In terms of overall opinion authorship, Justices Thomas and Jackson both wrote the most with twenty-one. While each wrote eleven concurrences, the separation emerges with Thomas authoring seven majority opinions to Jackson’s five, as well as Thomas authoring five dissents to Jackson’s seven. Chief Justice Roberts authored the fewest with nine total. Justices Sotomayor and Jackson wrote the most dissents with seven.
Some of the most important statistics have not shifted much since Justice Barrett joined the Court in 2020. While Justice Kavanaugh was most frequently in the majority last term, this term he was second at (approx.) 95%, while Chief Justice Roberts – who was the second most frequent in the majority last term – was the most frequent this term at 96%. Justice Barrett was again the third most frequent in the majority at 92% of the time. The liberal bloc of justices (Kagan, Sotomayor, and Jackson) – who were not the least frequent in the majority last term – dipped in their majority frequencies this term and were the three least frequent in the majority with Justices Kagan and Sotomayor tied at the bottom with 71%.
Compared to prior terms, the Justices’ alignments were mostly similar at the high and low end this term with Justices Sotomayor and Kagan agreeing most often at 97% of the time, followed by Chief Justice Roberts and Justice Kavanaugh at 95%. At the low end, both Justices Kagan and Sotomayor agreed with Justice Thomas least frequently in only 50% of all decisions.

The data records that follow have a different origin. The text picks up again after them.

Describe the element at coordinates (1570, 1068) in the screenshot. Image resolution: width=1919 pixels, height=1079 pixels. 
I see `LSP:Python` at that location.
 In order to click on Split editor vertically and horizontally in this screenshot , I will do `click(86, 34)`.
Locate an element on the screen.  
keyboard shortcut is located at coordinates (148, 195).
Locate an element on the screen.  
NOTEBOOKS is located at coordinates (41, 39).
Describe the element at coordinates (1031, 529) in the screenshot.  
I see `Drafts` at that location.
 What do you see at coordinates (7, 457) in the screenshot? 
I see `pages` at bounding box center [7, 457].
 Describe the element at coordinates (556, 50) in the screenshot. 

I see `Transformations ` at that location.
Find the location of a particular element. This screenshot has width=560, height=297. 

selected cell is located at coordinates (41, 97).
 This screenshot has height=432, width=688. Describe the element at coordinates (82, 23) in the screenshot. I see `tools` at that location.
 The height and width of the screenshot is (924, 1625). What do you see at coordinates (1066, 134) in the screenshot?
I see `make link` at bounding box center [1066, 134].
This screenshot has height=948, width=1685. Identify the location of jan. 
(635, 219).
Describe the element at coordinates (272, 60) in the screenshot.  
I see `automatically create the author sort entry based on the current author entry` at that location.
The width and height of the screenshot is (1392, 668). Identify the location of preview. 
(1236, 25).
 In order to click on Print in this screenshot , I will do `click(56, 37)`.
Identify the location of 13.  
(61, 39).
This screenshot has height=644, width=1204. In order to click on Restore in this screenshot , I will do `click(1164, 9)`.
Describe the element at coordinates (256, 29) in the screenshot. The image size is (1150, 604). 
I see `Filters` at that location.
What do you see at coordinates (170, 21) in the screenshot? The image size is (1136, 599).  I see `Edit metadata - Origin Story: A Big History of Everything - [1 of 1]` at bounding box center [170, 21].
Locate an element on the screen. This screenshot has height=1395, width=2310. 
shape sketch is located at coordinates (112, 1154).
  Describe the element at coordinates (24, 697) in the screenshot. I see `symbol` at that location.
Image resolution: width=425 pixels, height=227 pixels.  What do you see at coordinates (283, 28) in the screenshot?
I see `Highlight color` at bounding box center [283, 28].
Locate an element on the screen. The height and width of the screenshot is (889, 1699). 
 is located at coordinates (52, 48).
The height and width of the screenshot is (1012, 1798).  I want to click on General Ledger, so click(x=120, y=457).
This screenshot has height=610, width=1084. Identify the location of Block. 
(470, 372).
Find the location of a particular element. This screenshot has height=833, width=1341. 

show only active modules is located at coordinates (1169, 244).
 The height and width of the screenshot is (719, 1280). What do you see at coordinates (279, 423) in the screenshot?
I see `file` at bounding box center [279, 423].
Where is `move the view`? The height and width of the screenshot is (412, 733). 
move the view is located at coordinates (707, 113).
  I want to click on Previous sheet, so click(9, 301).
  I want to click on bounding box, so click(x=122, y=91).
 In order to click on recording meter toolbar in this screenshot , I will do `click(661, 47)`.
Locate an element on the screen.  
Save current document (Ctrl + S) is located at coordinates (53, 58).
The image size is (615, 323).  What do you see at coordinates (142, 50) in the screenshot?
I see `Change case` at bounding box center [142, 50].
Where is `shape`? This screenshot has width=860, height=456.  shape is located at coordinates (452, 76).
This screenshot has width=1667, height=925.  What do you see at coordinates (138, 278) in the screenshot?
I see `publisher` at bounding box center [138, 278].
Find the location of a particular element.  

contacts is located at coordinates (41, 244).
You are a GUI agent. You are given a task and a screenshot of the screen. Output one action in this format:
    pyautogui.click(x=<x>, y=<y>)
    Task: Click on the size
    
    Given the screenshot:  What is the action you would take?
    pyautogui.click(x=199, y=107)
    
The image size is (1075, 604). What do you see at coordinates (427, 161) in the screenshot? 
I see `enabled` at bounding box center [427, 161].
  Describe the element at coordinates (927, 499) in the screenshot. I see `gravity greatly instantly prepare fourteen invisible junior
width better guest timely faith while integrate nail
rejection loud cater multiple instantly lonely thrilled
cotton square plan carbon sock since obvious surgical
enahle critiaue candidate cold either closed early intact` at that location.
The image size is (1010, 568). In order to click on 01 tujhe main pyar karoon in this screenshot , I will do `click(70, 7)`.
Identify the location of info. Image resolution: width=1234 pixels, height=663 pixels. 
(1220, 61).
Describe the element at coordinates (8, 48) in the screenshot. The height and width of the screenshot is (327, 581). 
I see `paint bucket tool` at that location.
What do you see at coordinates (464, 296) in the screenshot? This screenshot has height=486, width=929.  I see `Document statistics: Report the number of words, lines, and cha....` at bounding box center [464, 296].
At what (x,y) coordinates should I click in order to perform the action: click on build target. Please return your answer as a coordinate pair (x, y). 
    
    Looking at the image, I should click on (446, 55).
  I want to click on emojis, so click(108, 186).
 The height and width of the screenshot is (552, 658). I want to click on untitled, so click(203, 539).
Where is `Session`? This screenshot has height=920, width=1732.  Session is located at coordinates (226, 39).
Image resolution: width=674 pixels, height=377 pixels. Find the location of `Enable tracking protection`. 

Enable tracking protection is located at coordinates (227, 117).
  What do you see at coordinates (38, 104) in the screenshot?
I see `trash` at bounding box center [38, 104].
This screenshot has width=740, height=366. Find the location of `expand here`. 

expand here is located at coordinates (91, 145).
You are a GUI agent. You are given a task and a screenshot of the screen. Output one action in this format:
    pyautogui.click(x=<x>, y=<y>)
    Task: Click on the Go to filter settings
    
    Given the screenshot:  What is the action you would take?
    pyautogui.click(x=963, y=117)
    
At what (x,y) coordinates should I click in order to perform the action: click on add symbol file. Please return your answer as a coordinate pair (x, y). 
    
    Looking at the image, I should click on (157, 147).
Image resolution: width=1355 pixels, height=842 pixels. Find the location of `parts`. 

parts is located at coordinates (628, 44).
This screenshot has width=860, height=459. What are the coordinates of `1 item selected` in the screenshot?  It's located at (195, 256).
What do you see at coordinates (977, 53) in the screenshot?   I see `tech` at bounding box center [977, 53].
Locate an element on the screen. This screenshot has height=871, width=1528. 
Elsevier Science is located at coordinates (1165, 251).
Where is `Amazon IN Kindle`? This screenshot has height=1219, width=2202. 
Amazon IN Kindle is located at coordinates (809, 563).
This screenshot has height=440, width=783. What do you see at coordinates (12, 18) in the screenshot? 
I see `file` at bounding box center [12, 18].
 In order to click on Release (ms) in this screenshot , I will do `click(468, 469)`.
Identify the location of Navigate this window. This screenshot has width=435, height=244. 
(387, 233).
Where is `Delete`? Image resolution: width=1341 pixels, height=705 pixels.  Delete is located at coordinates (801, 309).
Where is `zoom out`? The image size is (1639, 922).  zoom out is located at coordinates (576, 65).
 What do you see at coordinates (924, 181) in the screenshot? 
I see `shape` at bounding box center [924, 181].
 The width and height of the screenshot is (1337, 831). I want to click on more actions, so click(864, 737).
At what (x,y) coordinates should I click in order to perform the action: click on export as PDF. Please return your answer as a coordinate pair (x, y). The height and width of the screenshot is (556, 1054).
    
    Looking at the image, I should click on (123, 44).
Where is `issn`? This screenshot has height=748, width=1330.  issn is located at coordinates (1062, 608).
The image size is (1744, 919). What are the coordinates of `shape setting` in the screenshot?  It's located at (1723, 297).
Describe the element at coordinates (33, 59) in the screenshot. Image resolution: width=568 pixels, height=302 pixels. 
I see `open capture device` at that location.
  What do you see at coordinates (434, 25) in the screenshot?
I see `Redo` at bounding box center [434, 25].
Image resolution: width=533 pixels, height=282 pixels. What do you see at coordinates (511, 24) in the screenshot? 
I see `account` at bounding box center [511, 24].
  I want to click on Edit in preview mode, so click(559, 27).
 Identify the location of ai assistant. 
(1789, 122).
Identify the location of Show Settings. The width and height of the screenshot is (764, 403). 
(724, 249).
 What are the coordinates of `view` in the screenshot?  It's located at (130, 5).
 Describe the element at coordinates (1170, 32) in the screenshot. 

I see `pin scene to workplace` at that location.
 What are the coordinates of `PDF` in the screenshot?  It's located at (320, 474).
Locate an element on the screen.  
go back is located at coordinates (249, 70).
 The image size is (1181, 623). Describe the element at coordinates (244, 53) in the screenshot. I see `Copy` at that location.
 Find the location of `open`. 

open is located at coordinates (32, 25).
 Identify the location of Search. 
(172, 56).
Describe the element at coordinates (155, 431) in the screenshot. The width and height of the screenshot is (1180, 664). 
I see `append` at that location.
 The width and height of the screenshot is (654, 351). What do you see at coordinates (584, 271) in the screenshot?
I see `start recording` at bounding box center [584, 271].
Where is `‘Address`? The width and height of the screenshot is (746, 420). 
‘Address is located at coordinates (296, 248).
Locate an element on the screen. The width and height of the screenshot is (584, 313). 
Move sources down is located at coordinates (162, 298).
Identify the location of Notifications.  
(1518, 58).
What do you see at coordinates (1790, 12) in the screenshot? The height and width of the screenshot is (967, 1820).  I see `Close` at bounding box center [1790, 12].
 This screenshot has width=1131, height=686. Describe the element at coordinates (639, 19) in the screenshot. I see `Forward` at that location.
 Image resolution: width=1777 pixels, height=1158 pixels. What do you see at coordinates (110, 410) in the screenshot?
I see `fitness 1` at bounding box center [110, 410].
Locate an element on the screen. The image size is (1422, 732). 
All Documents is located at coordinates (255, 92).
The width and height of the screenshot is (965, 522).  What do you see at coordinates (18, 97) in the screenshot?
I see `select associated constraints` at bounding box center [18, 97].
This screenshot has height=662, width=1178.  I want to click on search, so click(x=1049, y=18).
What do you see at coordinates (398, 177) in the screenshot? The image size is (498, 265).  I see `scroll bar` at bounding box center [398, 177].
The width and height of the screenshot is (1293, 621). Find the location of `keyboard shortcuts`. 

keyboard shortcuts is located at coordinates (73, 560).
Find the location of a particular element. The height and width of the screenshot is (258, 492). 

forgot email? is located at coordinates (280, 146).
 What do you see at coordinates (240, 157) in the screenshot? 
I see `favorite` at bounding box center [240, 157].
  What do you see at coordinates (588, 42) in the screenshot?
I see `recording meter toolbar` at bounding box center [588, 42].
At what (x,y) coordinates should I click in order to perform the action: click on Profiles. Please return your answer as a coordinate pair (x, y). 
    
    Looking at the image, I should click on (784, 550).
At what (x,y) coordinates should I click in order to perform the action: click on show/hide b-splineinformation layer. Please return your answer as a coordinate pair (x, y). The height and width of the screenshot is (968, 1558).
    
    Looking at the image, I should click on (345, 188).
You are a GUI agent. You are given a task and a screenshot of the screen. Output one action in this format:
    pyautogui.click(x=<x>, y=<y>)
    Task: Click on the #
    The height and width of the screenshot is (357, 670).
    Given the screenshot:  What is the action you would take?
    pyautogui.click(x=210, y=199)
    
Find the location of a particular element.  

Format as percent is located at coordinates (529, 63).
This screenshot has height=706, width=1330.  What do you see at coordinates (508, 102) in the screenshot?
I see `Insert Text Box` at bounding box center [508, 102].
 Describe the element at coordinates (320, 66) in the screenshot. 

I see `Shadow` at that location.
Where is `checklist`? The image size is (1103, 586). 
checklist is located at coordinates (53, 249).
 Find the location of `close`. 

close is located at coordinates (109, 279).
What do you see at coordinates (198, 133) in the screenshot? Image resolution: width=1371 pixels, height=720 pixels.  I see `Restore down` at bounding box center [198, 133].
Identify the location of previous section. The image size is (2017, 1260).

Even with Justices Barrett and Sotomayor beginning the term with combined speaking engagements discussing the Justices’ shared values notwithstanding differing modes of legal interpretation, the perceivable differences in visions between the Justices were once again put on display by the conclusion of the term. The tenor of Justice Kagan’s dissent in Loper Bright and Justice Jackson’s concurrence and dissent in part in Moyle present two examples of the divergent approaches existing between the Justices on major issues. These do not appear to be reparable rifts in core beliefs. As long as this remains the case – and as long as the Justices take on contentious cases affecting broad swaths of the public – we will likely continue to focus on the differences of opinion between the Justices, rather than on their points of consensus.